- A ministra Cármen Lúcia votou contra o pagamento da gratificação por desempenho a servidores inativos do INSS, em julgamento com repercussão geral.
- O voto defende que a remuneração extra só pode ocorrer após avaliação de desempenho, a qual não acontece com funcionários inativos.
- A ação, aberta em 2021, busca estender a gratificação a ativos e inativos com base na lei de 2016 que elevou a pontuação mínima de 30 para 70 pontos.

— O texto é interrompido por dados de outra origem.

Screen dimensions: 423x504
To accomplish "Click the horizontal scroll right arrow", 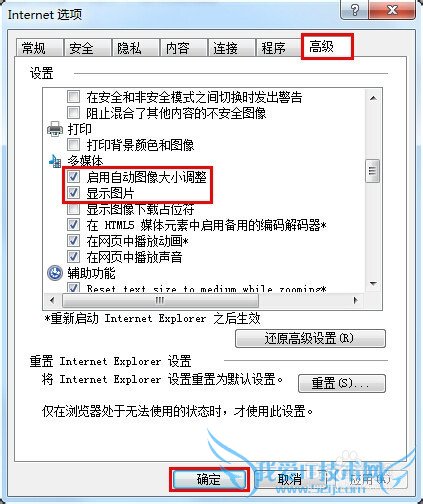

- O INSS sustenta que o benefício é exclusivo de servidores ativos e que a pontuação depende de resultados de avaliações; afirma que a mudança de 2016 não torna a gratificação genérica.
- O julgamento ocorre no plenário virtual do STF; até o momento, apenas Cármen Lúcia, relatora, houve manifestação; a PGR é contrária à extensão e o veredito ainda não foi divulgado.
A ministra Cármen Lúcia, do STF, votou contra o pagamento da gratificação por desempenho a servidores inativos do INSS. A decisão envolve a GDASS e repercussão geral, o que determina que o entendimento vale para processos semelhantes em instâncias inferiores.
A discussão gira em torno de uma Lei de 2016 que elevou a pontuação mínima da avaliação de desempenho de 30 para 70 pontos, independentemente dos resultados. Um ex-servidor ingressou com ação em 2021, buscando o direito para ativos e inativos.
O INSS sustenta que o benefício diz respeito apenas aos servidores ativos, com a pontuação vinculada aos resultados das avaliações individuais e institucionais. Para o instituto, a alteração de 2016 apenas elevou o teto da pontuação.
Situação no STF
A decisão de Cármen Lúcia foi proferida enquanto a votação segue no plenário virtual. Conforme o calendário, os demais ministros têm até esta sexta-feira para votar. A PGR já se posicionou contrariamente à extensão da gratificação aos inativos.
A Justiça federal do Rio já havia reconhecido paridade para o servidor inativo em Itaperuna, o que gerou questionamentos no STF. O caso continua sob análise, com o voto da relatora servindo de referência para temas semelhantes.